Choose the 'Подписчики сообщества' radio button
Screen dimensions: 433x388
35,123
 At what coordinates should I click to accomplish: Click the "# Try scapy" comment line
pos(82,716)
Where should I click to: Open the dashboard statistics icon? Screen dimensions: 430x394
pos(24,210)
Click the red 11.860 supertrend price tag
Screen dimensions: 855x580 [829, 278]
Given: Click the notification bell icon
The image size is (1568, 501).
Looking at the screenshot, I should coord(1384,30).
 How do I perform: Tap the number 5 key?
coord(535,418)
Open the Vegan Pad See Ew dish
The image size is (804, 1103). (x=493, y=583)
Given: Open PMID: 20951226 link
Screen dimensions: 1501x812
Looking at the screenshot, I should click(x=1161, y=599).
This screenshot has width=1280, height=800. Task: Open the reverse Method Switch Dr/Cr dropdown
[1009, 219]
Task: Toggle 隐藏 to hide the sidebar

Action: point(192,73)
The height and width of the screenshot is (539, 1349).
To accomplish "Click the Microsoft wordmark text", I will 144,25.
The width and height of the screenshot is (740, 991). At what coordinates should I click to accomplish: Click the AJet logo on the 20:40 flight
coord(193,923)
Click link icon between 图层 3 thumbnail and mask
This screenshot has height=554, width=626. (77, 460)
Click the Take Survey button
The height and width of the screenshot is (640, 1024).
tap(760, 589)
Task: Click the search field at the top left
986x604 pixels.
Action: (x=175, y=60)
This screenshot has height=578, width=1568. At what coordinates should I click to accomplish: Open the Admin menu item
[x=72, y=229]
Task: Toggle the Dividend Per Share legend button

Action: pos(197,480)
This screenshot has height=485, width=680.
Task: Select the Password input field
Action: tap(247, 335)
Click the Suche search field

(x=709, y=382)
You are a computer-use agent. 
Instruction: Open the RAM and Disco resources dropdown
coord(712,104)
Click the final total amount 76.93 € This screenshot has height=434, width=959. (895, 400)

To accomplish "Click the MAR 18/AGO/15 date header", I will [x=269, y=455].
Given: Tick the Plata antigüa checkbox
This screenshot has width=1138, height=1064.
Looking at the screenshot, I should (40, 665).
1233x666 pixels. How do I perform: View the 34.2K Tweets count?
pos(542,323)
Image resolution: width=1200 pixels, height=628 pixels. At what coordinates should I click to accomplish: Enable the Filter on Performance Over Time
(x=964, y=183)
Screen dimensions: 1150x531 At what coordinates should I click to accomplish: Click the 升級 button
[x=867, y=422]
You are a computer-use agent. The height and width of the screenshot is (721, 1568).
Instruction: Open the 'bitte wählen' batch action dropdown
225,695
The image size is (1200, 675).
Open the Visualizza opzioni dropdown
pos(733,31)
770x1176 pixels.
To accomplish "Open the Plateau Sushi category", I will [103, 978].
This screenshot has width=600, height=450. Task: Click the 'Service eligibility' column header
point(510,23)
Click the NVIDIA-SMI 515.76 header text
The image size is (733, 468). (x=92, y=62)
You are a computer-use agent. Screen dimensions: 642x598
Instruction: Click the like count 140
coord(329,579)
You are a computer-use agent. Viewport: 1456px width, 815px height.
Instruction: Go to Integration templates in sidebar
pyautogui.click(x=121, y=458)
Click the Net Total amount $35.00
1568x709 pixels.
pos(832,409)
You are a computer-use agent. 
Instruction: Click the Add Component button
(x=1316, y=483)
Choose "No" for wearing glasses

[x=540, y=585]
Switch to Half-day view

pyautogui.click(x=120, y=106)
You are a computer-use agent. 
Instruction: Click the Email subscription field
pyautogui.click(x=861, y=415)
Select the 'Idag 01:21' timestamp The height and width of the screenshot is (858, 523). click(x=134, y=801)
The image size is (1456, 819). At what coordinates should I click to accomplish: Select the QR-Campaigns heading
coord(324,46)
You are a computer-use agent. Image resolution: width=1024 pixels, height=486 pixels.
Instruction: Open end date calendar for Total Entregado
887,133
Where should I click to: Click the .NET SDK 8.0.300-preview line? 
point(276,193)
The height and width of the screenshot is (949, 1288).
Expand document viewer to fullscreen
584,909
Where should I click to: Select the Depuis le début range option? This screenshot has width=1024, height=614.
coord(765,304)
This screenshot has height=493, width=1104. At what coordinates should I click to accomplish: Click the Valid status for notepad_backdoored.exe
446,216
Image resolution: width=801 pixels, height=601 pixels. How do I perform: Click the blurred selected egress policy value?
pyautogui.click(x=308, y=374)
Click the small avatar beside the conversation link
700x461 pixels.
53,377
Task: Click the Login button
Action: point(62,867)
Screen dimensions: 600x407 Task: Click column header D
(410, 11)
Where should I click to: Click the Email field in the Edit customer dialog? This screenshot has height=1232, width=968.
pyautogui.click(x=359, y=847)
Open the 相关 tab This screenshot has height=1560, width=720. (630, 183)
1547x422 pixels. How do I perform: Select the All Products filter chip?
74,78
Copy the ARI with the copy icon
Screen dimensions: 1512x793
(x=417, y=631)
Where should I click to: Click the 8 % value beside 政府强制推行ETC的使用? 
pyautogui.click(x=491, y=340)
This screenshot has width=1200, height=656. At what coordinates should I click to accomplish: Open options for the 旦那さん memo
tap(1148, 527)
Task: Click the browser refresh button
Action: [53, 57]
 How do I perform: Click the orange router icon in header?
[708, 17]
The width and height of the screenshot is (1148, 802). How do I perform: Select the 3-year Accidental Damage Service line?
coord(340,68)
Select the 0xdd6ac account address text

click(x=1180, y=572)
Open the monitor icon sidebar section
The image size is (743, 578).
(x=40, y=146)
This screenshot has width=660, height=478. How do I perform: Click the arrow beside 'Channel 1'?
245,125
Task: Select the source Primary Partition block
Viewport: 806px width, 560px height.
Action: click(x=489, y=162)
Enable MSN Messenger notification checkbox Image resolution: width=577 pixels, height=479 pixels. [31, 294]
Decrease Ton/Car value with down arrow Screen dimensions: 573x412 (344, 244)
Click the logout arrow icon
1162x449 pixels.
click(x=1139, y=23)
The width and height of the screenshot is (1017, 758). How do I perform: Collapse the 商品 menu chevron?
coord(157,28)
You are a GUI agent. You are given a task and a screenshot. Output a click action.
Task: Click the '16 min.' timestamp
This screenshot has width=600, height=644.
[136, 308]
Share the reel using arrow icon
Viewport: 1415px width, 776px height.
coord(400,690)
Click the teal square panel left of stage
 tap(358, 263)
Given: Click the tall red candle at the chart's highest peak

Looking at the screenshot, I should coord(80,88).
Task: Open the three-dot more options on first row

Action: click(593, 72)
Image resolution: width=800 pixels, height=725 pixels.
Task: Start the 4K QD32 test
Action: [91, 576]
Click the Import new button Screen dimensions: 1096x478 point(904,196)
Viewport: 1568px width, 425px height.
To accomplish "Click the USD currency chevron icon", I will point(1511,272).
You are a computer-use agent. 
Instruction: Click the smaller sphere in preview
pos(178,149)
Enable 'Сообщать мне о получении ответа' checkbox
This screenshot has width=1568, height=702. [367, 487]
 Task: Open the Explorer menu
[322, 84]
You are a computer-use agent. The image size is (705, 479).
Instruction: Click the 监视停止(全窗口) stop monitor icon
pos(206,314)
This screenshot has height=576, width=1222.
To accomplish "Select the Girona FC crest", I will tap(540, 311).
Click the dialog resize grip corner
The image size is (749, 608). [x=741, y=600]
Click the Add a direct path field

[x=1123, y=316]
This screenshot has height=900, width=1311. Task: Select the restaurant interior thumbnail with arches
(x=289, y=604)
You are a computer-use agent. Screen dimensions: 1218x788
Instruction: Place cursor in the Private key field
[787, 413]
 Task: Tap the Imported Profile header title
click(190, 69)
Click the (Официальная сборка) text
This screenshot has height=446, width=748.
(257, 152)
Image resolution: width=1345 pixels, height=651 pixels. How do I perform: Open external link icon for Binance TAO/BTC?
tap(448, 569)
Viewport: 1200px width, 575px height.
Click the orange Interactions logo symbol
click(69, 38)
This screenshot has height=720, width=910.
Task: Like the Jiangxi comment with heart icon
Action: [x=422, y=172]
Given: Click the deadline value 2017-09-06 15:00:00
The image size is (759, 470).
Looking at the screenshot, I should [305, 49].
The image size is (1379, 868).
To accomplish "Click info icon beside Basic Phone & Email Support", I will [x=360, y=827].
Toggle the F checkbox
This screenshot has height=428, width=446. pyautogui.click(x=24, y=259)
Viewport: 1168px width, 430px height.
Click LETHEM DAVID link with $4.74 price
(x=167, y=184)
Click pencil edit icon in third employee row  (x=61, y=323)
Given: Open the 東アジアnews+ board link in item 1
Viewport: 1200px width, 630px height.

» WORK REQUIRED
Give back only the lines from the one containing "The image size is (759, 470)." through the final line of the entries above, exactly as written, both included.

» ANSWER SPACE
The image size is (759, 470).
Looking at the screenshot, I should [305, 49].
The image size is (1379, 868).
To accomplish "Click info icon beside Basic Phone & Email Support", I will [x=360, y=827].
Toggle the F checkbox
This screenshot has height=428, width=446. pyautogui.click(x=24, y=259)
Viewport: 1168px width, 430px height.
Click LETHEM DAVID link with $4.74 price
(x=167, y=184)
Click pencil edit icon in third employee row  (x=61, y=323)
Given: Open the 東アジアnews+ board link in item 1
Viewport: 1200px width, 630px height.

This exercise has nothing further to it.